Опешив от неожиданного вопроса, Петер растерянно выдал ряд совершенно разных мотивов познания:
- М-м-м, да, не знаю. Так получается… Простое любопытство… Естественная склонность души… Какая-то постоянная забота… Обычное желание сделать жизнь понятней, проще, легче… Пожалуй, да. Желание облегчить жизнь, избавить её от трудностей, тягот, опасностей, как-то уравновесить своё существование с бытием всего остального мира, поменять то, что у тебя в избытке на то, что – в недостатке.
- Значит, – подхватил  мысль герцог, – познание мотивировано желанием некоего обмена?!
- Да, по-видимому, – легко согласился Петер.
- И можно тогда предположить, что в познании сказывается незамысловатая интенция человека что-то выменять, но так, чтобы при этом и сэкономить. То есть,  познание предстает как некая торговая операция обмена реальных вещей на идеальные деньги.
- А где тут деньги? – полюбопытствовал казначей.
- Деньги разума – это те умозрительные образы и смыслы, которые сгущают в себе многие единичные вещи, и превращаются, по словам приведенного тобой Уильяма Оккама, в абстрактные идеальные знаки реальных вещей. Познание – это весы, где на одной чаше – вещи реального мира, а на другой – идеальные значения. Весы рассудка-разума стремятся удержать равновесие между единством общего имени и множеством единичных вещей.
- А куда вы первый вид познания дели? – ревниво спросил Петер. – То, что Оккам называет интуицией? Абстрагирование, сгущение – это уже второй вид познания. И ему предшествует восприятие чувственных вещей, которое раскладывает, различает единство мира на отдельные, единичные вещи.
- Да, правильно, Петер. Спасибо за поправку. Действительно, познание сначала на первую чашу укладывает полученные в опыте чувственные различия, а уже затем уравновешивает эту чашу второй, где располагаются синтезируемые рассудком общие одноименности или понятия. Познавая, человек вступает с реальностью в торг, стремясь нечто купить за те деньги, которые у него имеются. А, значит, эти общие понятия, или, как там их ваши ученые мужи называют, универсалии и вообще вся эта логика – это ничто иное, как золото, деньги разума. Выходит, что универсалии – это такие монеты, которыми разум, а с ним и человек, рассчитывается с реальным миром вещей, запасая их значения.
- Ух, да вы, прям, Платон, ваше высочество, точь-в-точь его слова повторили: «Разум – это единственная монета, на которую должно все обменивать»… – начал, было, восхищаться отец Базиль.
Не дослушивая славословий викария, казначей возбужденно спросил:
- Ну и что такого особенного в том, что познание – это обмен и торг? Какие у всего этого последствия?         

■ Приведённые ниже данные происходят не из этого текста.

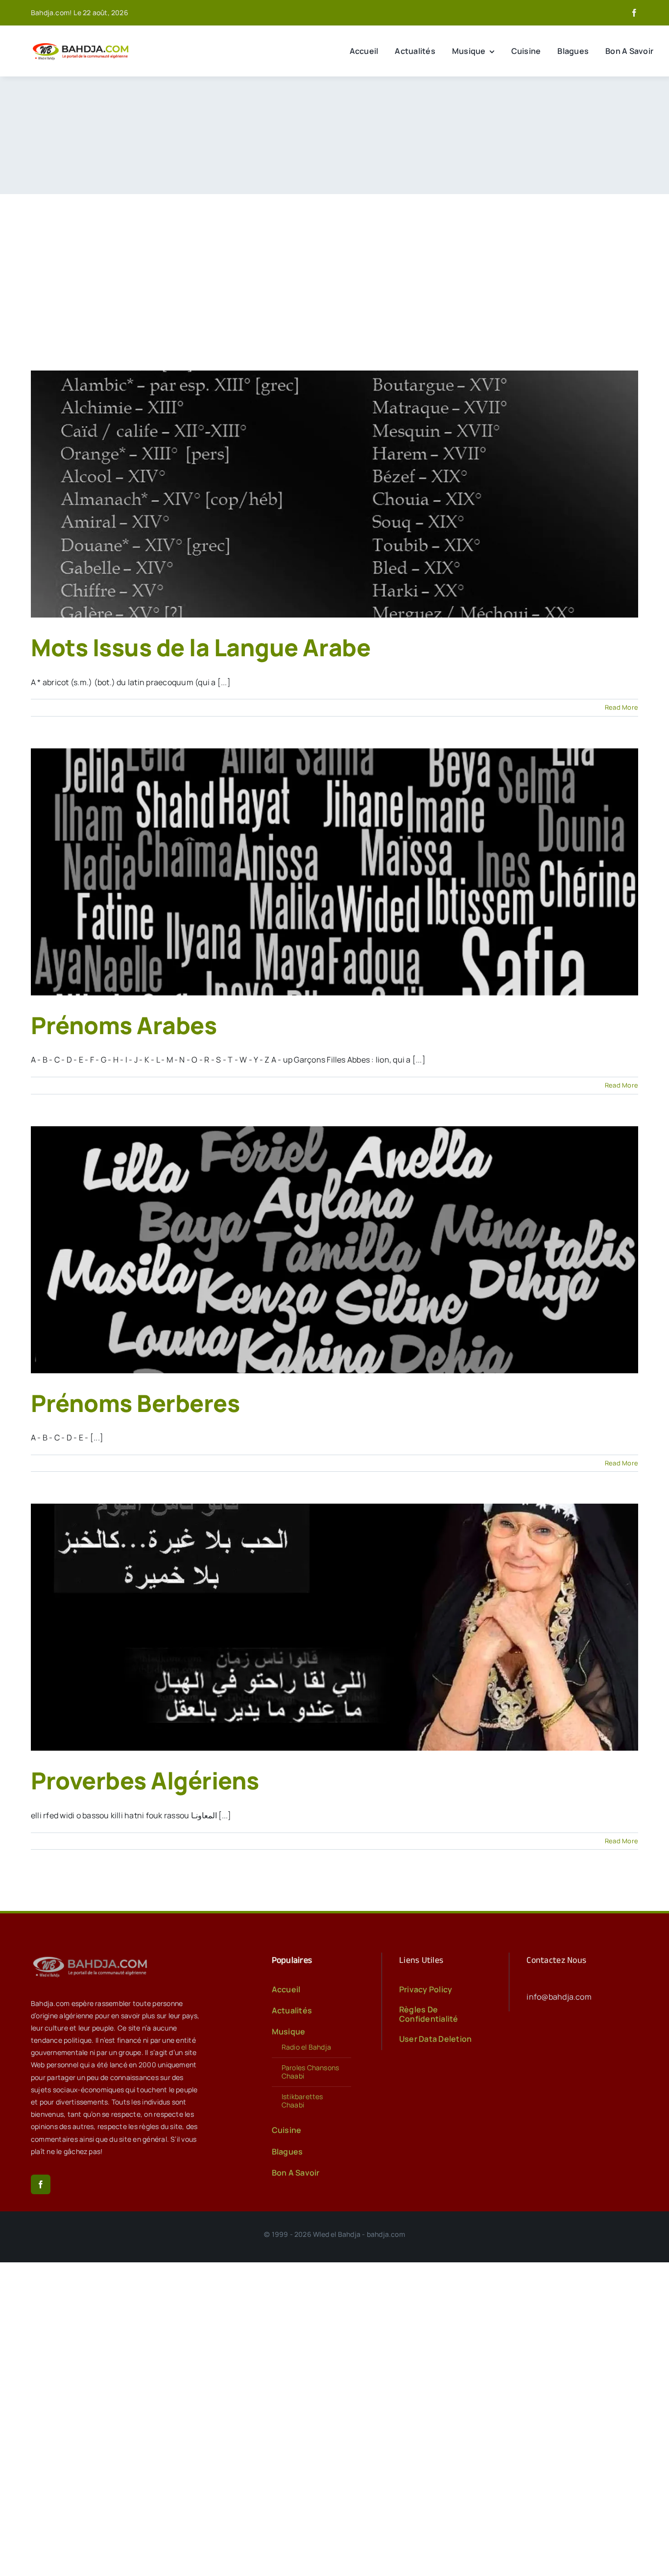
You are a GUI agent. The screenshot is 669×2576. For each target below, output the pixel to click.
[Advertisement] (334, 267)
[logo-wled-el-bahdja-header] (82, 43)
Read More (621, 707)
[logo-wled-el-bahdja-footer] (92, 1956)
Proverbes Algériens (145, 1780)
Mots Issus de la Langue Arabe (200, 647)
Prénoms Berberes (135, 1403)
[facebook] (634, 13)
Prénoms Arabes (123, 1025)
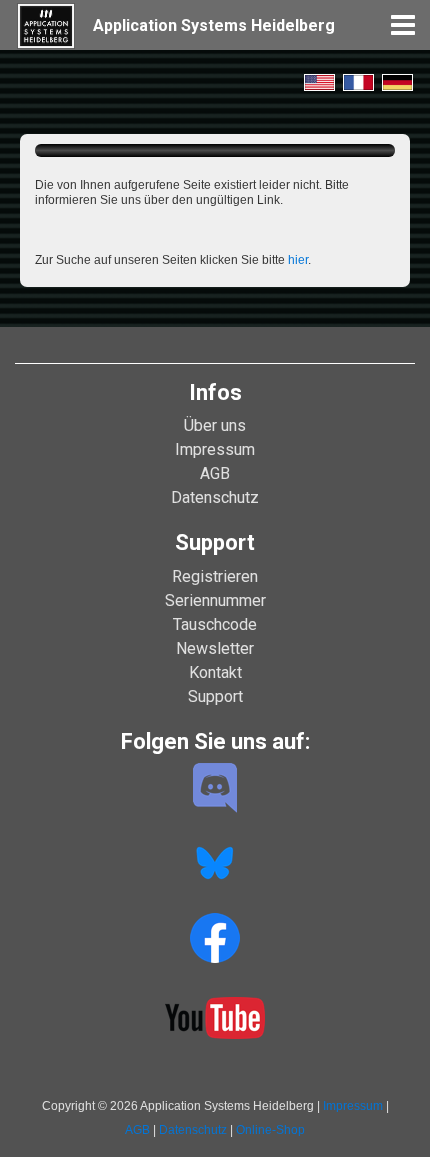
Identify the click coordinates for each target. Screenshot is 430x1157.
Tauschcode (215, 624)
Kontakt (215, 672)
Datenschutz (215, 497)
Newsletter (215, 648)
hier (298, 260)
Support (215, 696)
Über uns (215, 425)
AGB (215, 473)
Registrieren (215, 576)
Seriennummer (215, 600)
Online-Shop (270, 1130)
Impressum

- А особенное – в том, – уже как-то устало проговорил Фридрих, – насколько этот торг, вообще, уместен, справедлив ли этот обмен, и достаточно ли точно взвешивают весы познания?
- А какие тут альтернативы?
- Изволь. Их – две. Платоники и реалисты свято верят в то, что весы познания держит в своей руке Господь Бог, а вот аристотелики и номиналисты самонадеянно полагают, что центр тяжести пребывает исключительно в разуме.   
- Так я не пойму, - не выдержал Петер, - вы-то, вы-то, господин герцог, с кем?!
- Я? – с хитрой улыбкой спросил Фридрих. – И с теми, и с другими. Я согласен с обеими школами, поскольку ни вижу между ними противоречий. Я признаю реальность Имени Бога, в которое верю, и также считаю, что так называемые общие имена, универсалии существует лишь номинально, в словах, поскольку суть действительно результаты познавательной деятельности исключительно абстрагирующего  ума, но не Бога.
Услышав это, казначей и викарий посмотрели на герцога с ужасом. Первым опомнился Петер:
- Как это возможно? Как возможно, чтобы Имя Бога существовало в реальности, а производные от него общие имена, категории, роды и виды, только в разуме?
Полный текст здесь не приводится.